Wednesday, October 31, 2007

Why are interest rates going up - Tim Colebatch explains

WHEN interest rates were low, the Howard Government claimed the credit, and was given it by grateful voters. Now that rates have risen, and are set to rise still higher, should it take the blame?

In part, no. In part, yes. Interest rates in Australia were bound to rise. Some of the factors that have pushed them up were desirable, others unforeseeable. And in two crucial areas, it has taken pressure off interest rates.

But interest rates have risen more than they would have had the Government treated "keeping interest rates low" as a policy priority, and not just a slogan. It has neglected key jobs, thrown money where it buys votes rather than where the economy needs it, and turned off the "automatic stabilisers" by which budget policy usually takes pressure off interest rates.

As Access Economics director Chris Richardson put it recently: "The Government is throwing money into the economy and the Reserve Bank is taking it out again. We have one foot on the accelerator and the other on the brake. No wonder we're blowing smoke."

There are more important issues for the economy, but certainly there is no economic issue more important for voters. The average new home loan in Melbourne is now approaching $250,000. Add the five interest rate rises since the 2004 election, the sixth likely next month, the seventh expected early next year, and the banks' plans to raise margins, and the monthly payments on that loan would be up almost $400 a month since John Howard pledged to keep interest rates low.

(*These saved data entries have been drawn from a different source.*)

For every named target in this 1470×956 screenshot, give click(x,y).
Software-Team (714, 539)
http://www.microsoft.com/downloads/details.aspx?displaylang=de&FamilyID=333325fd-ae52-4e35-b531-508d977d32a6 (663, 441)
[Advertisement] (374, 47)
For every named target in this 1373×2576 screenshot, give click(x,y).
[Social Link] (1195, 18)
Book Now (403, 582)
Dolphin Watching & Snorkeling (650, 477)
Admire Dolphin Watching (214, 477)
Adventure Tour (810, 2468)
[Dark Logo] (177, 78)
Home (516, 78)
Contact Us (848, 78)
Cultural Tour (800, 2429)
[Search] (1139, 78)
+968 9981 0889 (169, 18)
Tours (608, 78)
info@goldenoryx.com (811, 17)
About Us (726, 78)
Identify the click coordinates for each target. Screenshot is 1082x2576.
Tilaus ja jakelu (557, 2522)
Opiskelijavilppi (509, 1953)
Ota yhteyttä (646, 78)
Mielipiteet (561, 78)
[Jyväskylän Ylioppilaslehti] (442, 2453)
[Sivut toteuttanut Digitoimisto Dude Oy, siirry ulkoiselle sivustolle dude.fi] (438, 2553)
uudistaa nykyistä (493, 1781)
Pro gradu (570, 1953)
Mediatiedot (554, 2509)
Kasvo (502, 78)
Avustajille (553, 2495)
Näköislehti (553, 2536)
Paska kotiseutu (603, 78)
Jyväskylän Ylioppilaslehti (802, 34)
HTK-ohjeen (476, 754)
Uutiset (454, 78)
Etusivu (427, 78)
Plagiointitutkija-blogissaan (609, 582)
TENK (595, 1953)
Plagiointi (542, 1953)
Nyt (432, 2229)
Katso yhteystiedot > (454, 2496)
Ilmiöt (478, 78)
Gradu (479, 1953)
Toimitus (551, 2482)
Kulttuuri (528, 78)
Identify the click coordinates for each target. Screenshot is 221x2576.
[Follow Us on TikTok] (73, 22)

Howard keeps pointing out that they were higher in the past, and so they were. But the people who remember the 17 per cent rates are not the ones paying big mortgages now. They remember when mortgage rates were 6 per cent. Now they are looking at paying 9 per cent. Talking about what went wrong in the 1980s won't solve that.

Nor can the Government credibly use its old line that interest rates are higher here because we are growing and the rest of the world isn't. The International Monetary Fund has just updated its database, and it shows that between 1996 and 2006, of 30 advanced economies, Australia ranked exactly 15th in economic growth per head. The economy overall grew 14th fastest out of the 30 over that decade. Our unemployment rate is now the equal 14th lowest of the 30. A standout? Not us: we are the average Western country.

The Government can defend its record on three grounds. First, as Peter Costello keeps telling us, growth is the goal of economic policy — and one of the things growth does is that it raises interest rates. As the economy grows, fewer resources are left unused, competition for them increases, and their price rises. We could let prices rise to create an inflationary spiral — or try to ration resources by raising interest rates. That's the low-cost option.

Second, Australia's economy has been hit by an X-factor that no one saw coming: the mining boom. Last year half of all the growth in construction across the country was in Western Australia. Mining investment has more than doubled in two years, and is still surging. In mining and construction in the west, everything is in short supply, prices are rising rapidly, and the ripples are reaching the east too.

Third, as Costello and Howard now concede, WorkChoices was designed to slow the pace of wage growth. Tilt the bargaining rules in favour of the employer, as they have done, and you get smaller wage rises and hence less inflationary pressure. Whether it is fair or unfair is another matter, but as Reserve Bank Governor Glenn Stevens says, anything that frees up the labour market helps to hold down inflation.

The same is true of the controversial section 457 visas used to bring in contract workers from overseas wherever employers identify shortages. While it would be better to retrain some of the million or more Australians who are unemployed, underemployed or prematurely retired, it is a low-cost way to cut through inflationary bottlenecks.

But in other ways, the Howard Government has made inflation worse, and helped push interest rates up. On skills training, it dropped the ball in its first budget. Many of its cost savings came from scrapping Working Nation, set up by the Keating government to retrain the unemployed so that, as recovery came, Australia would have the skilled workers to meet its needs. That ball remained dropped until recently.

In 2005-06, the OECD Employment Outlook records, Australia invested just 0.04 per cent of its GDP in training the unemployed, the third lowest among the OECD's 25 rich members. By then, skills shortages were already acute. Skills shortages cause wage rises which cause inflation which causes higher interest rates. On this one, Howard's Government has no excuse.

Second, instead of using budget policy to ease pressure on interest rates, as in the past, Howard has increased the pressure by shovelling money into voters' pockets while the Reserve tries to slow their spending. On Treasury projections, personal income tax will shrink from 12.1 per cent of GDP in 2004-05 to just 10.3 per cent in 2008-09 — adding $20 billion a year to consumers' spending power.

In past booms, monetary and fiscal policy have worked together. More jobs and higher wages increased tax revenues, reducing the need for rate rises to slow the economy. Now the Government has dropped its end so it can deliver big tax cuts.

That means interest rates have to do all the work. So as taxes go lower, rates go higher.

Tim Colebatch is The Age economics editor.